- _Vorliegender Auszug_
»Das hält uns nicht auf«

Kommenden Montag steht am Berliner Arbeitsgericht der erste Termin in einem brisanten Fall an. Mehrere Doktorandinnen haben die Technische Universität Berlin (TU) auf Schmerzensgeld verklagt, weil sie sich in der Forschungsgruppe »Rural Futures« systematischem Mobbing ausgesetzt sehen. Maria Tobar, eine der betroffenen Biologinnen, schildert der Jungle World, wie es so weit kommen konnte.

Weshalb klagen Sie gegen die TU?
Wer einmal Mobbing am Arbeitsplatz erfahren hat, weiß, wie unerträglich diese Situation sein kann. Es begann damit, dass die Chefin uns isolierte, als wir uns wegen mangelndem Arbeitsschutz bei Feldmessungen in Uruguay beschwerten. Nach und nach wurden wir vom Rest des Teams abgesondert und uns wurden die wissenschaftlichen Aufgaben entzogen. Irgendwann begannen uns auch die Kollegen wie Luft zu behandeln, bis wir eigentlich komplett aus dem Forschungsprojekt ausgeschlossen waren. Solch eine alltägliche Arbeitssituation greift einen psychisch und körperlich an, so dass ich seit einigen Monaten krankgeschrieben bin. Unter diesen Umständen kann man weder arbeiten noch eine Promotion verfassen, weshalb wir uns zu dem recht drastischen Schritt einer Klage gezwungen sahen.
Doktoranden gelten als eher privilegiert in der Arbeitswelt. Stellt Ihre Situation eine Ausnahme dar?

- _Rohdaten_
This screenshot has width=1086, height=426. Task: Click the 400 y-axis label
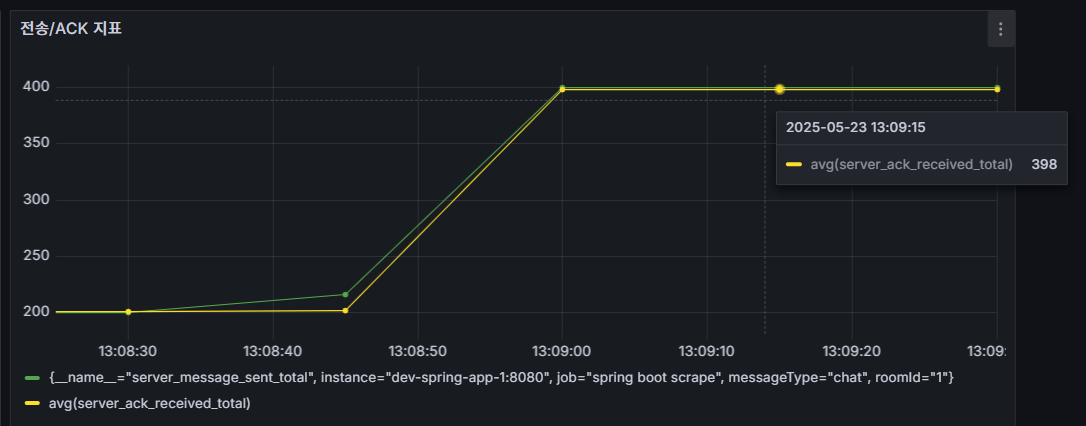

- _Aufgabe A_
Übertragen Sie aus dem Auszug wortgetreu den Abschnitt, der bei „Wer einmal Mobbing“ beginnt und bei „Klage gezwungen sahen.“ endet.
- _Aufgabe B_
In welchem Land fanden laut Auszug die Feldmessungen statt, über deren mangelnden Arbeitsschutz sich die Doktorandinnen beschwerten?
- _Aufgabe C_
Setzen Sie den Auszug über die Klage gegen die TU Berlin im Anschluss an seinen letzten Satz fort.
Das Material hat keinen Bezug zum Auszug.

- _Ihre Antwort A_
Wer einmal Mobbing am Arbeitsplatz erfahren hat, weiß, wie unerträglich diese Situation sein kann. Es begann damit, dass die Chefin uns isolierte, als wir uns wegen mangelndem Arbeitsschutz bei Feldmessungen in Uruguay beschwerten. Nach und nach wurden wir vom Rest des Teams abgesondert und uns wurden die wissenschaftlichen Aufgaben entzogen. Irgendwann begannen uns auch die Kollegen wie Luft zu behandeln, bis wir eigentlich komplett aus dem Forschungsprojekt ausgeschlossen waren. Solch eine alltägliche Arbeitssituation greift einen psychisch und körperlich an, so dass ich seit einigen Monaten krankgeschrieben bin. Unter diesen Umständen kann man weder arbeiten noch eine Promotion verfassen, weshalb wir uns zu dem recht drastischen Schritt einer Klage gezwungen sahen.

- _Ihre Antwort B_
In Uruguay.

- _Ihre Antwort C_
Nein, die Unzufriedenheit unter Promovierenden ist hoch. Als wir mit unserem Fall an die Öffentlichkeit gingen, wurde uns von vielen ähnlich gelagerten Fällen berichtet, in denen die Betroffenen sich aber nur höchst selten zur Wehr setzen. Zu abhängig sind die meisten von der Meinung ihrer Promotionsbetreuer, die zugleich ihre Chefs sind. In Deutschland scheint ein regelrecht untertäniges Verhältnis zwischen Promovend und Doktorvater oder -mutter zu herrschen, weshalb sich kaum einer der jährlich fast 30 000 Doktoranden traut, für seine Rechte einzustehen.
Welche Rolle spielt dabei die steigende Relevanz von Drittmittelprojekten?
Keine gute. Zum einen sind, wie in unserem Fall, Drittmittel oft an bestimmte Professoren gebunden, was ihre Macht über die an dem Projekt Mitarbeitenden zusätzlich erhöht und zugleich Schutzmechanismen der Universitäten aushebelt. Zum anderen können im Wettbewerb Geldmittel oft nur durch Ausbeutung der Arbeitskraft von Promovierenden eingetrieben werden, auf deren Schultern dann gleichzeitig die Verantwortung für den erfolgreichen Abschluss liegt. Zudem wird ihre Arbeit aber oft nicht als solche anerkannt, sondern als Schritt abgetan, der nur der Selbstverwirklichung diene.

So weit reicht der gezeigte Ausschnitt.